A Synod participant watches the choir leading morning prayer on a monitor in the Vatican’s Paul VI Audience Hall. CNS photo/Lola Gomez

Pope Francis makes clear: ‘the Church is here for you’

By  FR. DAMIEN MACPHERSON, SA, Catholic Registger Special
  • October 11, 2023

With the completion of the opening days of the Synod on Synodality having taken place in Rome, a few observations can be offered.

Not surprisingly, prayer is the first stepping stone for Pope Francis as the Synod begins. Following completion of a three-day retreat and a prayer vigil, the Synod opened with a Solemn Mass on the feast of St. Francis of Assisi, with Pope Francis.

The opening days of the Synod broke the gathering into small group discussions. Their task was to discuss the beginning segment of the working document, Instrumentum Laboris. Though no initial summary of these discussions are yet available, one would have to expect such conversations were overshadowed by Pope Francis’ homiletic remarks.

His opening words are thunderous. He reminds the delegates that they are invited to be a Church which “does not impose burdens” and instead are recipients of the invitation to “come you who have lost your ways or feel far away; come you who have closed the door to hope, the Church is here for you.”

A question that might arise is who the “you” is meant to include. An answer might be found in the Book of Revelations, chapter seven, where we read: “I saw before me a huge crowd … from every nation and race, people and tongue.” Such an image, to some degree, is indicative of the present gathering in Rome for the 16th General Assembly for the Synod on Synodality.

For those tuned to contemporary developments, within the Roman Catholic Church, the Synod on Synodality, called by Francis, is of imminent and universal interest.

There will be two global assemblies of the same delegates, now chosen from throughout the world. The first assembly, already begun, runs from Oct.  4-28. The second session is scheduled for October 2024.

Some equate this Synod as being equal  to the importance of the Second Vatican Council 1963-67.

Briefly, the Synod has been shaped by Instrumentum Laboris. The document has been under careful study and review by dioceses globally for the past three years.

The theme arrived at for the Synod is For a Synodal Church: Communion, Participation and Mission. Unlike ever before, membership of the Synod includes not only bishops, but priests, deacons, lay men, women, members of religious orders and university students. All 364 members have an equal vote in the Synod proceedings. In addition, Pope Francis has invited a number of important ecumenical guests as observers.

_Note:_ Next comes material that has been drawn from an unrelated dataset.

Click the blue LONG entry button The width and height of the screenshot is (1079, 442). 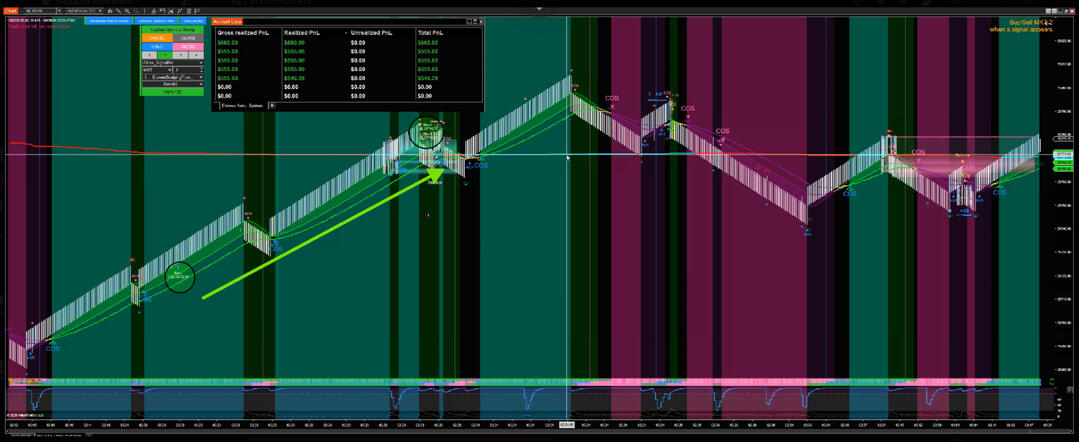click(x=157, y=47)
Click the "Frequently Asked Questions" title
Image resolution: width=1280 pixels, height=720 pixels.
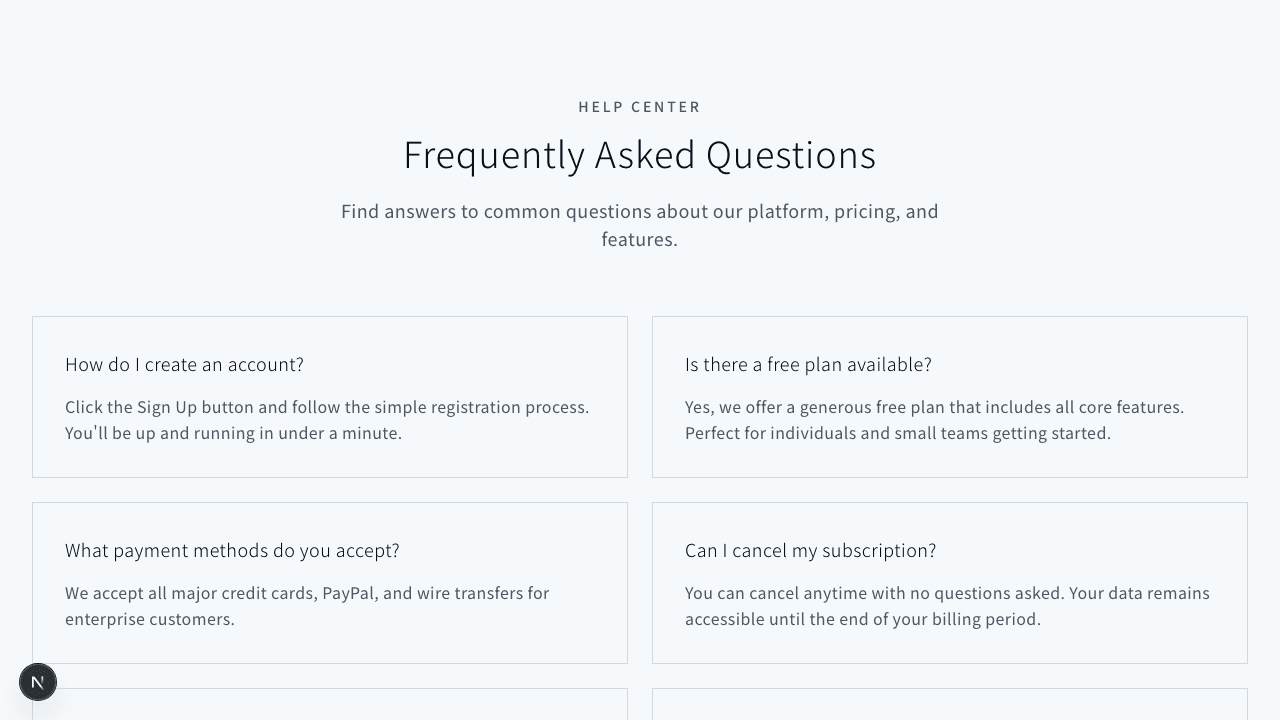click(x=639, y=155)
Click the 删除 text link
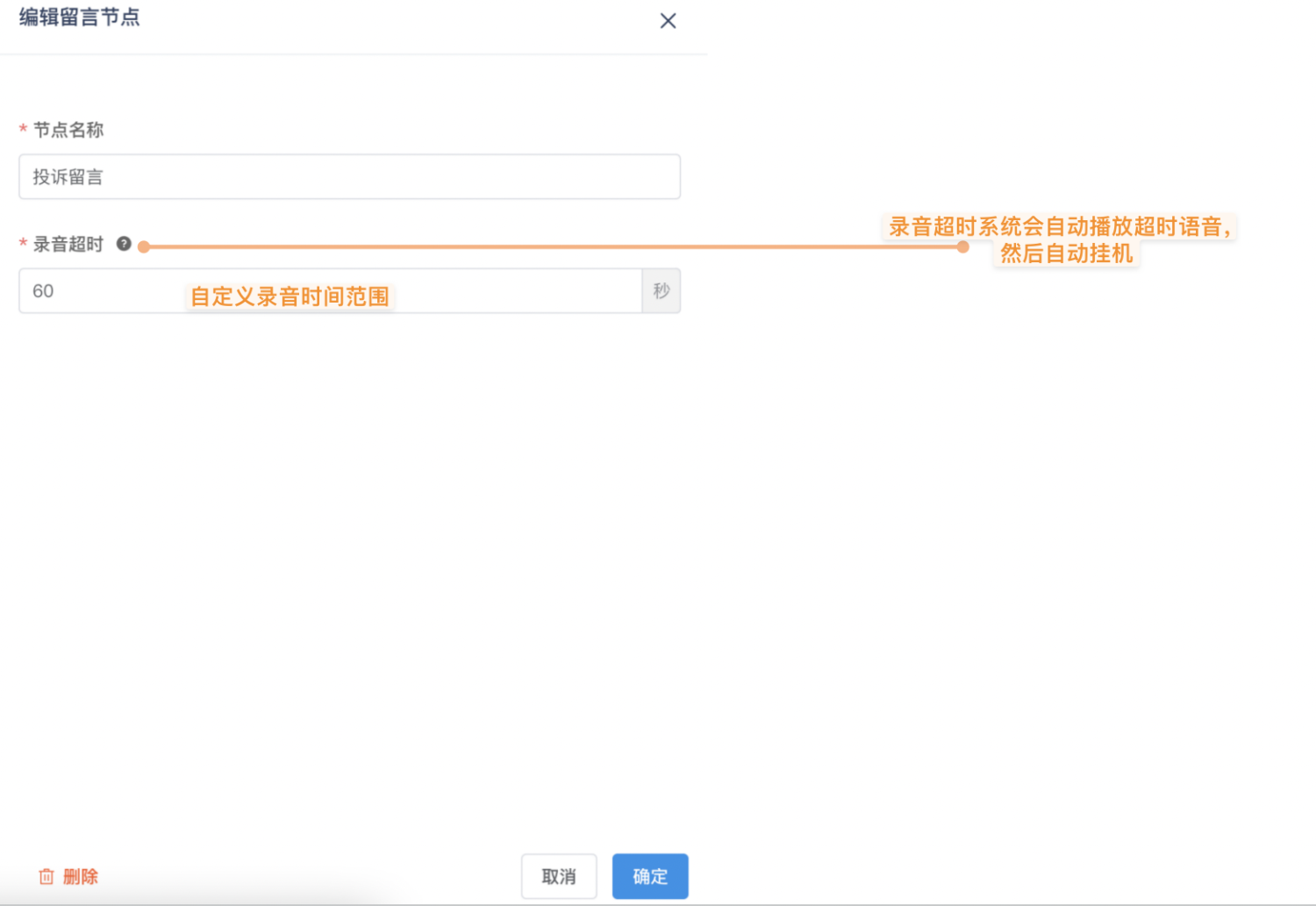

It is expected the Synod will call the global Church to new acceptance and growing understanding of contemporary issues not yet resolved within the Church today. Included are such issues as women deacons, priestly celibacy, LBTQ+ outreach and style of future Church governance.  These topics have never been given such high profile importance within such  a universal ecclesial setting.

It should calm the fear of any knowing that doctrinal issues are not on the table, though doctrinal rigidity may indeed be the concern of some delegates. The aim of the Synod is intended to reflect on the Church we have and in a spirit of discernment, seasoned by prayer, silence, listening and open discussion, seriously address how we want the Church to be and to become.

The balance exists between those who fear change and those who fear that nothing will change. It can be agreed that a horizon opened to the future is a Church living in hope.